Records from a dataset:
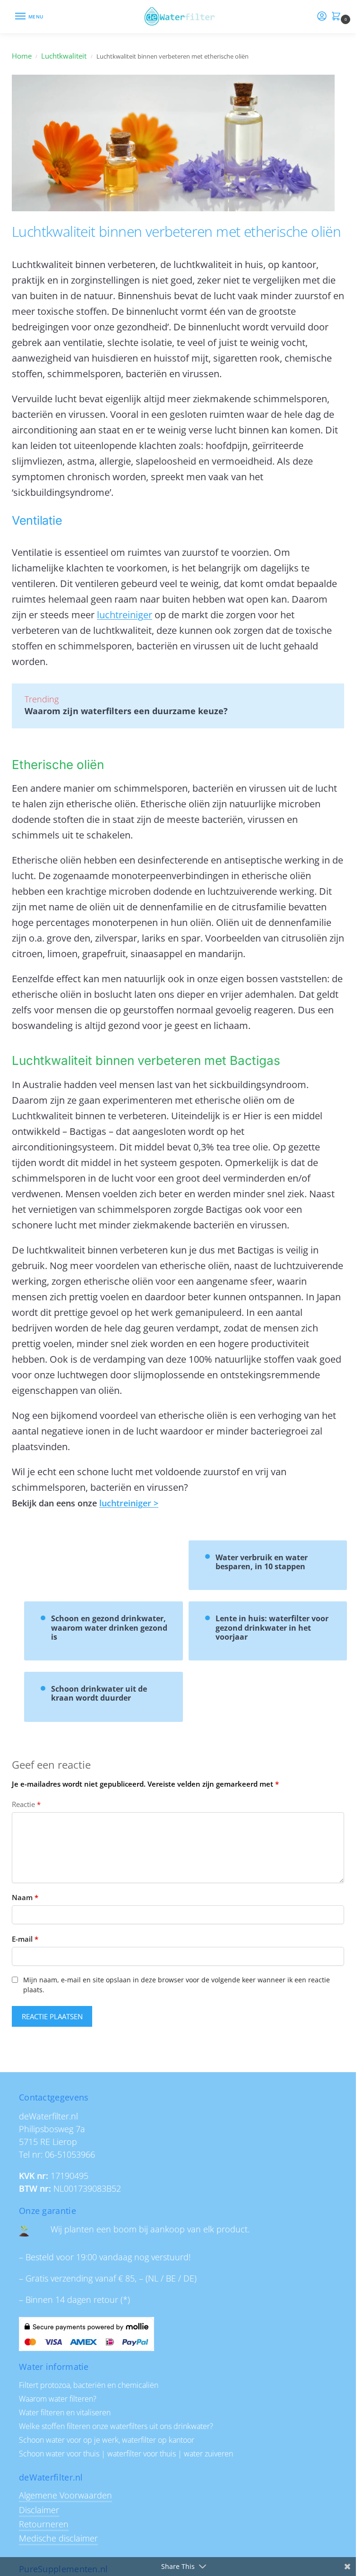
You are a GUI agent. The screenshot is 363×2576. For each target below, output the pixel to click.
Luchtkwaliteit (63, 56)
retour (106, 2299)
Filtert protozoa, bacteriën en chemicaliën (88, 2385)
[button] (338, 17)
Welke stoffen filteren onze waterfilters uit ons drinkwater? (116, 2426)
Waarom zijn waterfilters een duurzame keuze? (126, 711)
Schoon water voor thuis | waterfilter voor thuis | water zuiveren (126, 2453)
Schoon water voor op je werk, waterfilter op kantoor (106, 2440)
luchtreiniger (124, 614)
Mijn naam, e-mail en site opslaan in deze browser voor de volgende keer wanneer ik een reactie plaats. (176, 1984)
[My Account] (322, 16)
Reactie (26, 1804)
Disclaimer (39, 2509)
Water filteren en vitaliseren (65, 2412)
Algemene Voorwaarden (65, 2495)
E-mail (25, 1939)
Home (22, 56)
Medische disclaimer (58, 2538)
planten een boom (100, 2229)
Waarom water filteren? (57, 2399)
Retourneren (44, 2524)
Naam (25, 1897)
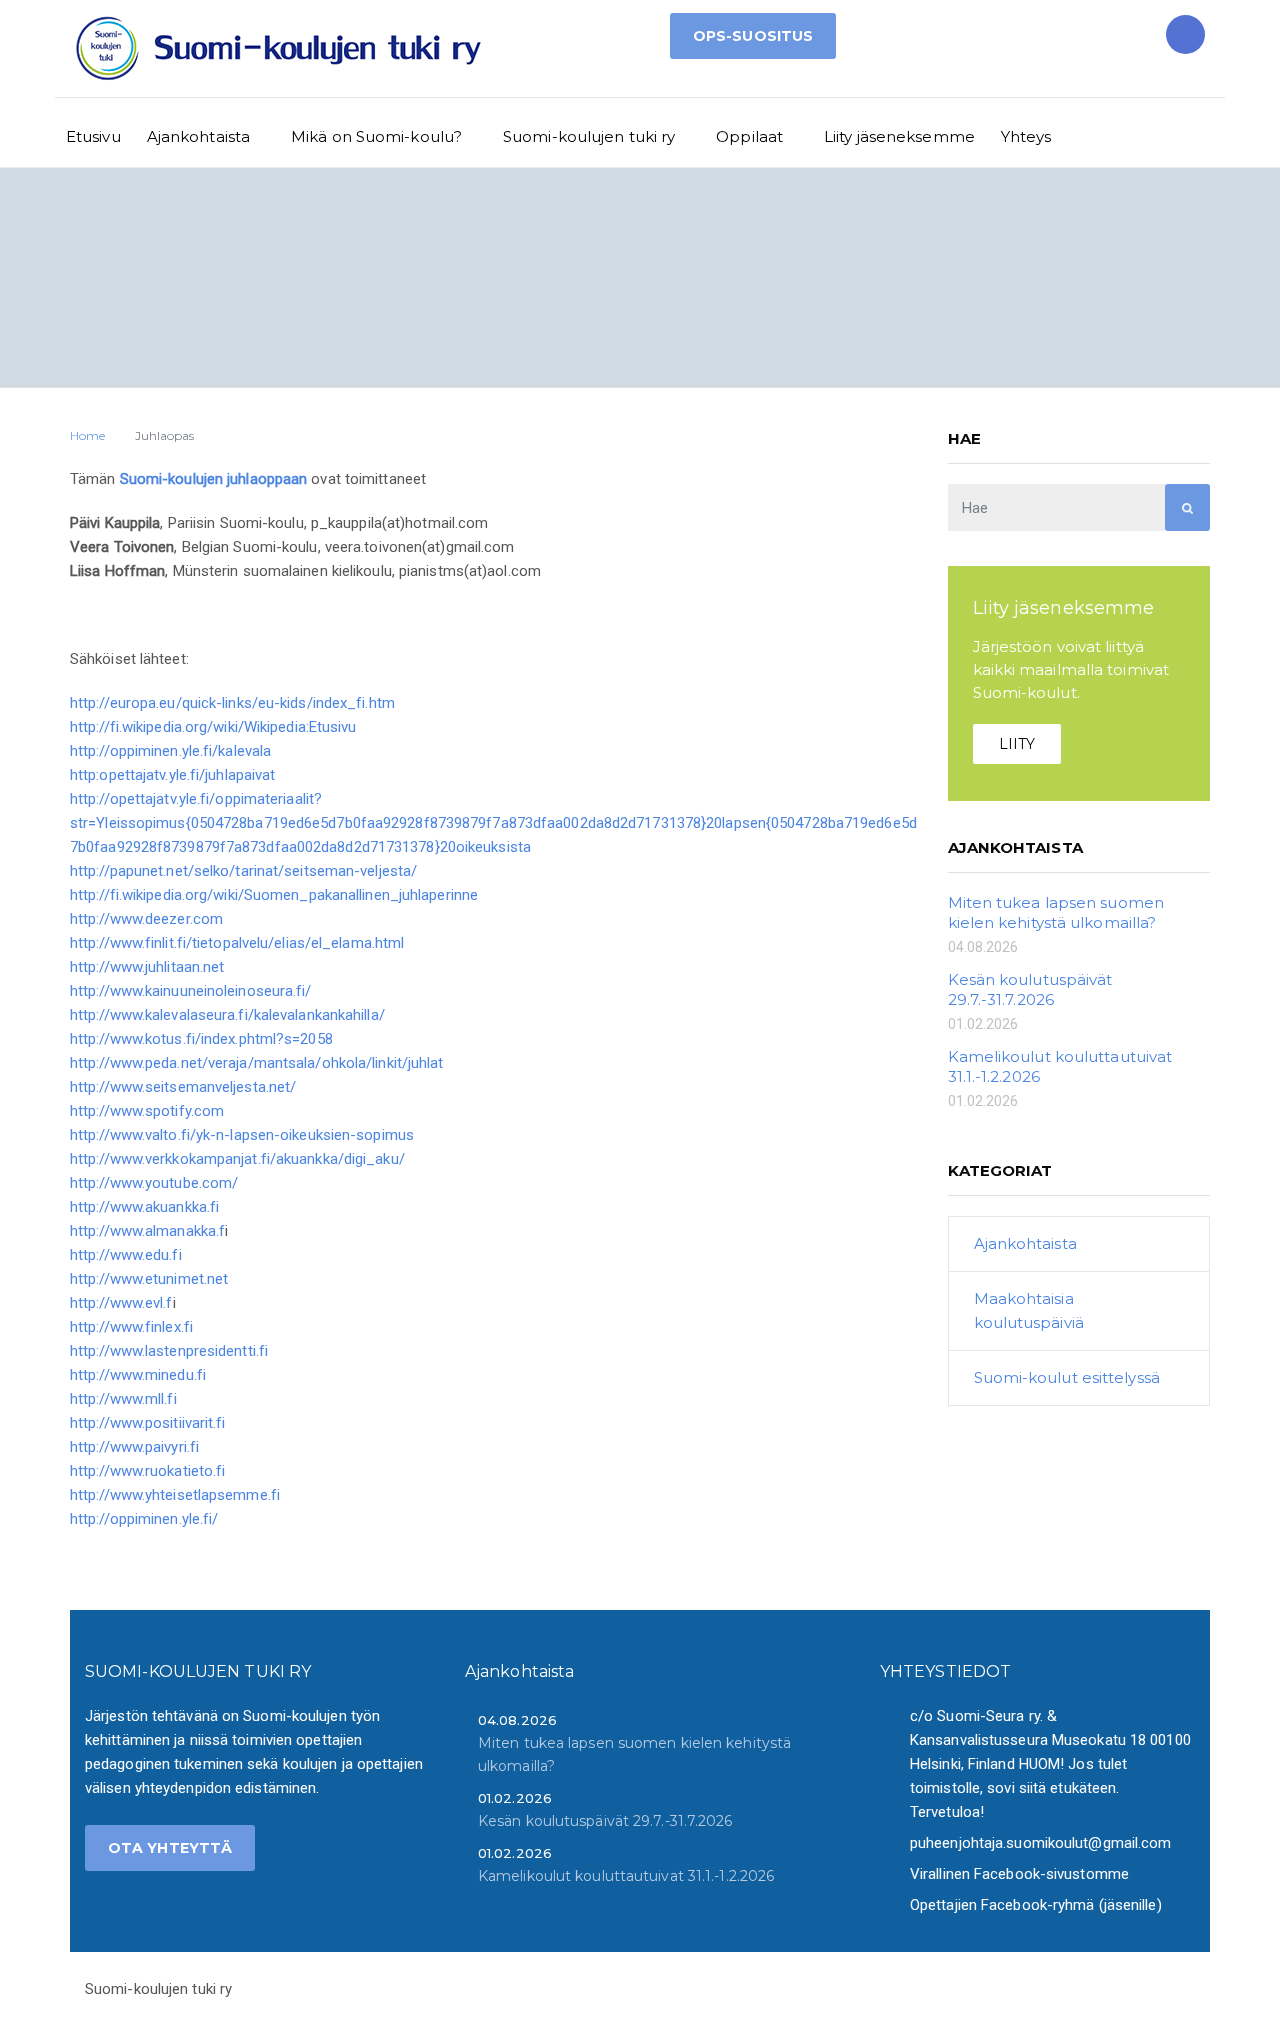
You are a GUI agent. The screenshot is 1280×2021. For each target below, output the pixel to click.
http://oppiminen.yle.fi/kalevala (170, 751)
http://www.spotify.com (147, 1111)
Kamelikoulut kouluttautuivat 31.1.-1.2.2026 (626, 1876)
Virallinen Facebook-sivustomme (1019, 1874)
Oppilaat (749, 136)
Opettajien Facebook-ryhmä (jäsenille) (1036, 1905)
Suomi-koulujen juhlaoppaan (214, 479)
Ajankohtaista (198, 136)
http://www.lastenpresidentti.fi (169, 1351)
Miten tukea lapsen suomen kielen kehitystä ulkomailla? (1056, 912)
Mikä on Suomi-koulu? (376, 136)
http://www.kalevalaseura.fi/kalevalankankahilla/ (227, 1015)
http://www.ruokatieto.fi (147, 1471)
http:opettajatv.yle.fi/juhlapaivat (172, 775)
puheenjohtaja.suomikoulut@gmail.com (1041, 1843)
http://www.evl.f (121, 1303)
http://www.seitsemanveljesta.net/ (183, 1087)
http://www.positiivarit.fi (148, 1423)
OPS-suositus (753, 36)
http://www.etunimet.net (149, 1279)
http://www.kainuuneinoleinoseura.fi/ (191, 991)
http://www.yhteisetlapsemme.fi (175, 1495)
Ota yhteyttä (170, 1848)
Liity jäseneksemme (899, 136)
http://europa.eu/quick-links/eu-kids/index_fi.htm (232, 703)
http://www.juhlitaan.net (147, 967)
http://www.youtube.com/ (154, 1183)
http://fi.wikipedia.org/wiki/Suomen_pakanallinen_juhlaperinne (274, 895)
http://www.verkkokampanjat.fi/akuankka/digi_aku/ (237, 1159)
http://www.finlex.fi (131, 1327)
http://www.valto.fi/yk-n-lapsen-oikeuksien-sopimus (242, 1135)
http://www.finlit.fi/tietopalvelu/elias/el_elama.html (237, 943)
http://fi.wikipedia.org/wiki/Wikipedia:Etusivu (213, 727)
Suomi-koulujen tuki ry (589, 136)
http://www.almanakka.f (147, 1231)
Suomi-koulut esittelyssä (1067, 1377)
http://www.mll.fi (123, 1399)
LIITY (1017, 744)
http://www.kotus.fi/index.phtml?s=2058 (201, 1039)
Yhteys (1026, 136)
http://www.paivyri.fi (134, 1447)
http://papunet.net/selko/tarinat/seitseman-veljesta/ (243, 871)
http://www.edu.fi (126, 1255)
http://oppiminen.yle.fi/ (144, 1519)
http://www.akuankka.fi (144, 1207)
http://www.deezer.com (146, 919)
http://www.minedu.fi (138, 1375)
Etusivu (93, 136)
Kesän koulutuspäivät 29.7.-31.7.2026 (1030, 989)
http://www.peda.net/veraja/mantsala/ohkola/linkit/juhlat (257, 1063)
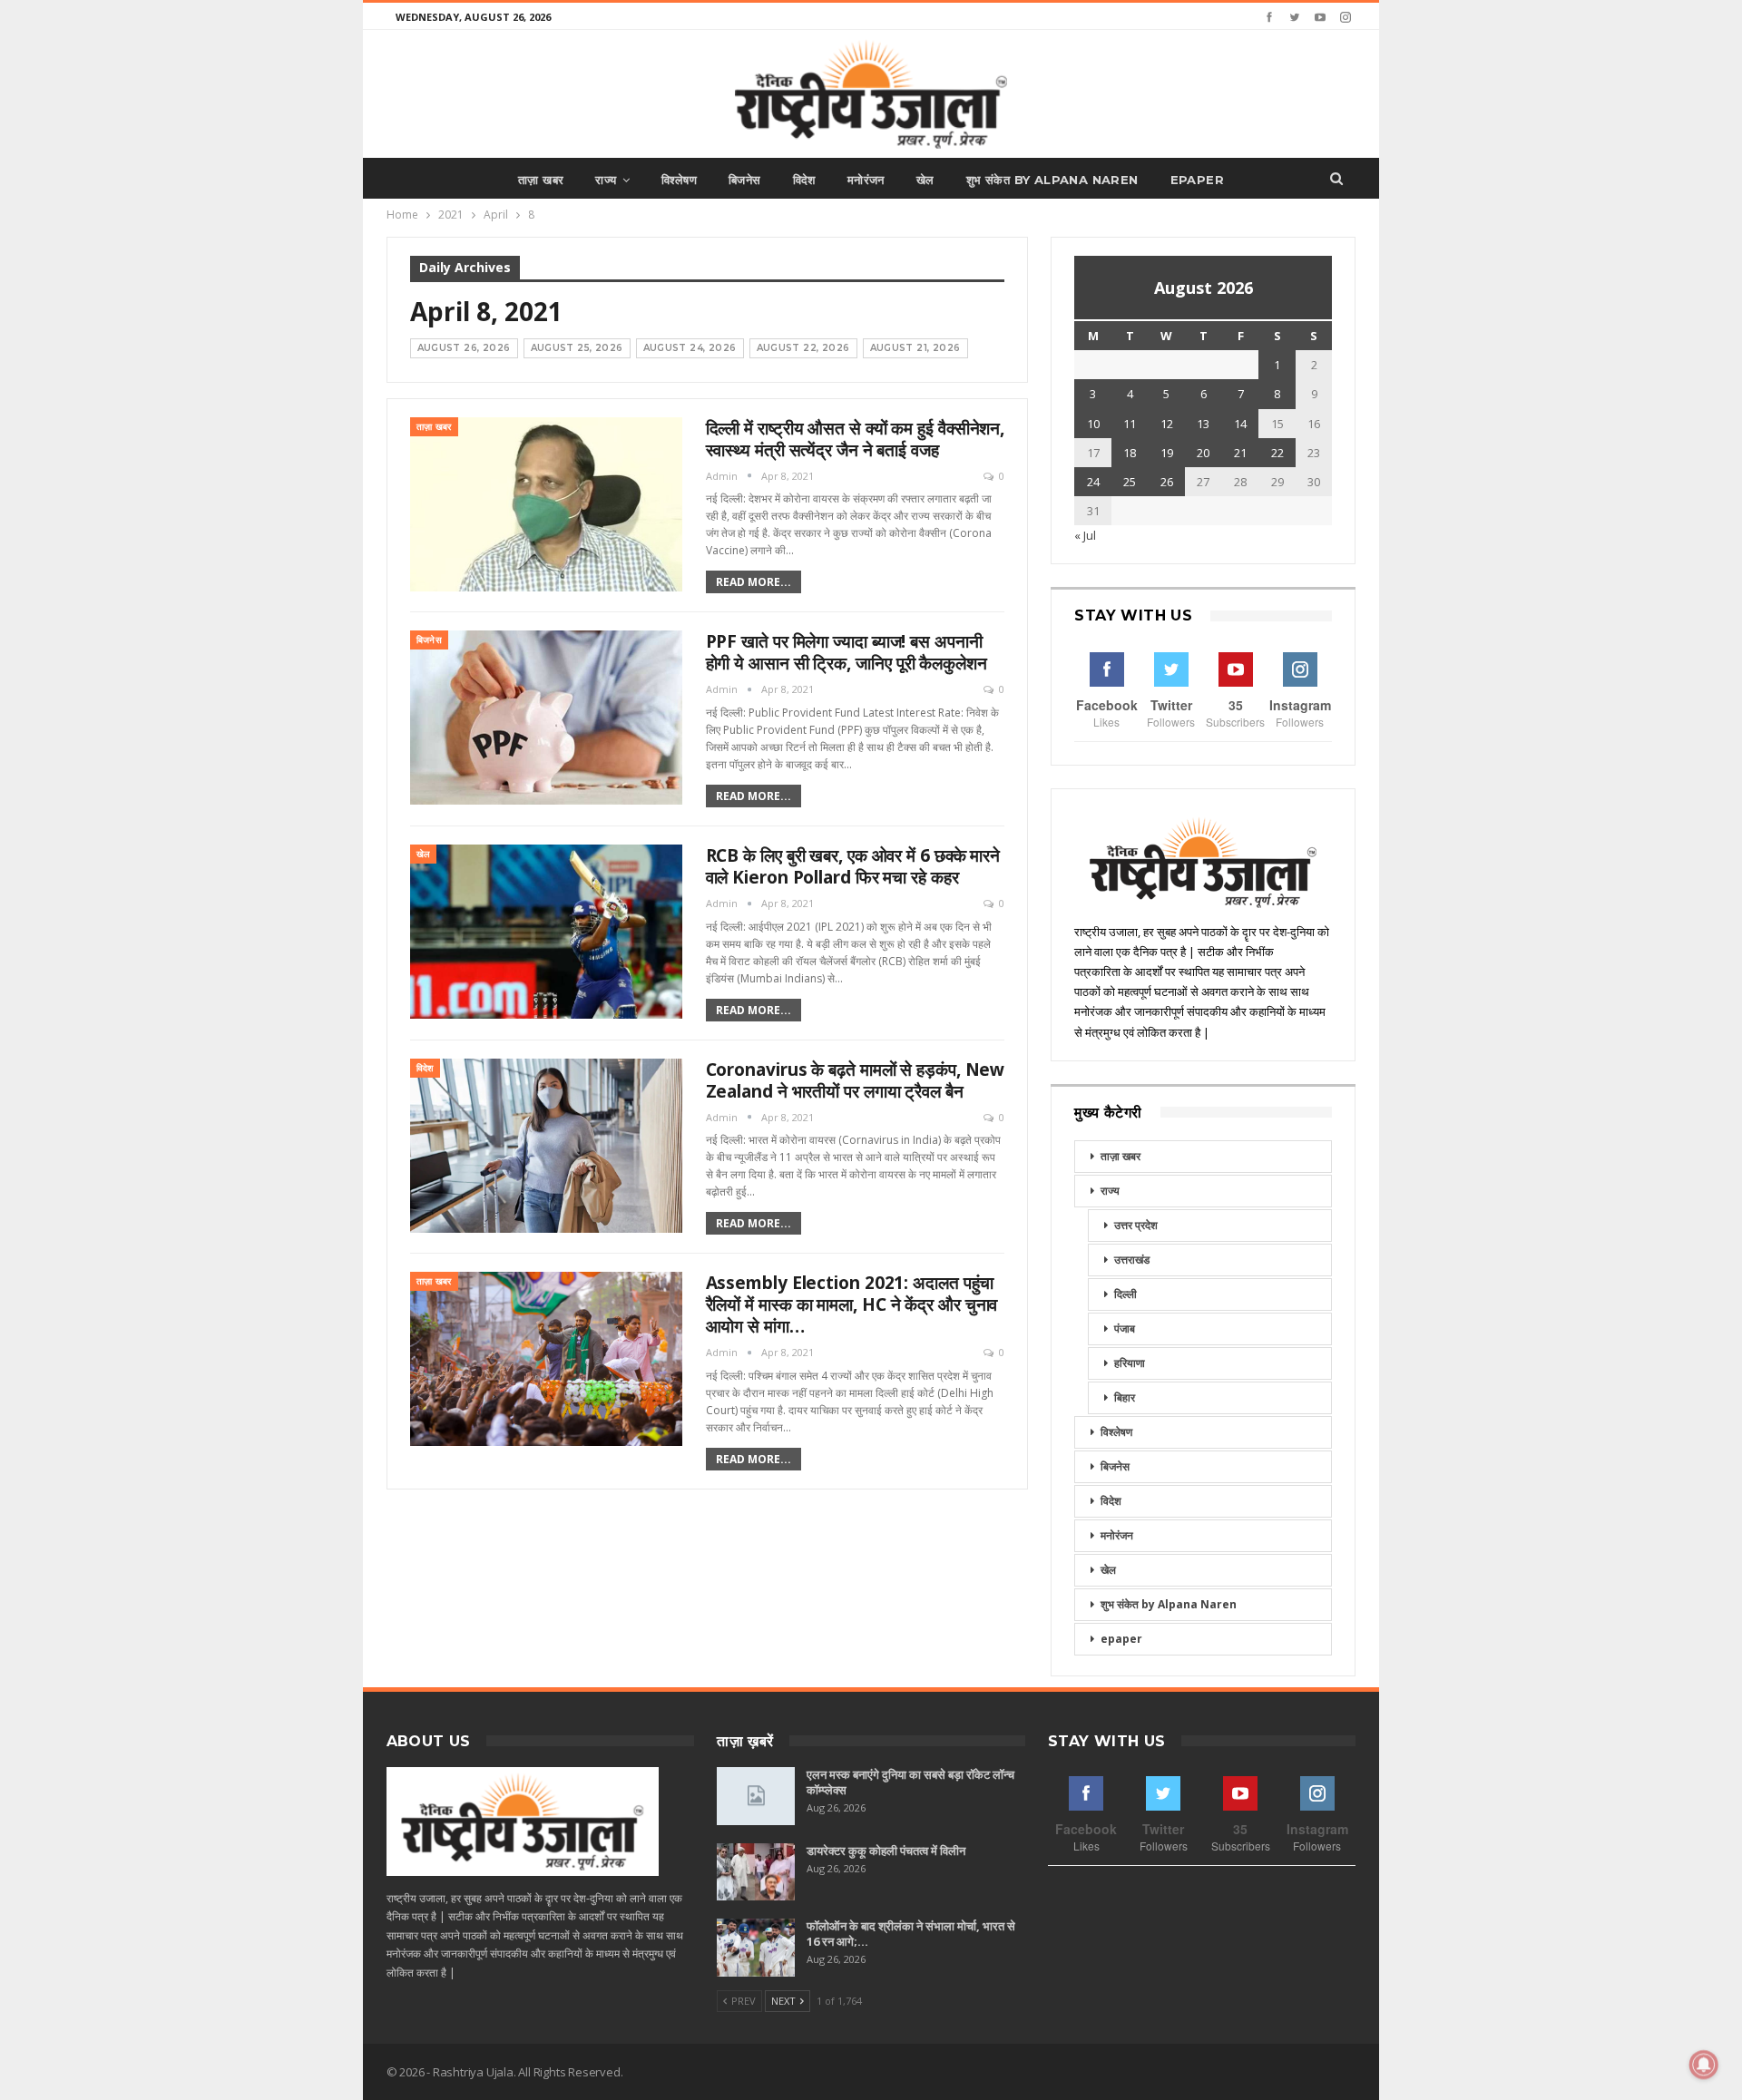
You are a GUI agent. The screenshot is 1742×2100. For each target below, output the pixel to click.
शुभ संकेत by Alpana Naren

• **Your assignment**
Every line above between the one containing "luchtreiniger (124, 614)" and the one containing "http://www.kalevalaseura.fi/kalevalankankahilla/ (227, 1015)", those two included, is to be printed exactly. No pictures go into the copy.

• **Finished task**
luchtreiniger (124, 614)
Mijn naam, e-mail en site opslaan in deze browser voor de volgende keer wanneer ik een reactie plaats. (176, 1984)
[My Account] (322, 16)
Reactie (26, 1804)
Disclaimer (39, 2509)
Water filteren en vitaliseren (65, 2412)
Algemene Voorwaarden (65, 2495)
E-mail (25, 1939)
Home (22, 56)
Medische disclaimer (58, 2538)
planten een boom (100, 2229)
Waarom water filteren? (57, 2399)
Retourneren (44, 2524)
Naam (25, 1897)
You are a GUI agent. The screenshot is 1280×2021. For each target below, output the pixel to click.
http://oppiminen.yle.fi/kalevala (170, 751)
http://www.spotify.com (147, 1111)
Kamelikoulut kouluttautuivat 31.1.-1.2.2026 (626, 1876)
Virallinen Facebook-sivustomme (1019, 1874)
Oppilaat (749, 136)
Opettajien Facebook-ryhmä (jäsenille) (1036, 1905)
Suomi-koulujen juhlaoppaan (214, 479)
Ajankohtaista (198, 136)
http://www.lastenpresidentti.fi (169, 1351)
Miten tukea lapsen suomen kielen kehitystä ulkomailla? (1056, 912)
Mikä on Suomi-koulu? (376, 136)
http://www.kalevalaseura.fi/kalevalankankahilla/ (227, 1015)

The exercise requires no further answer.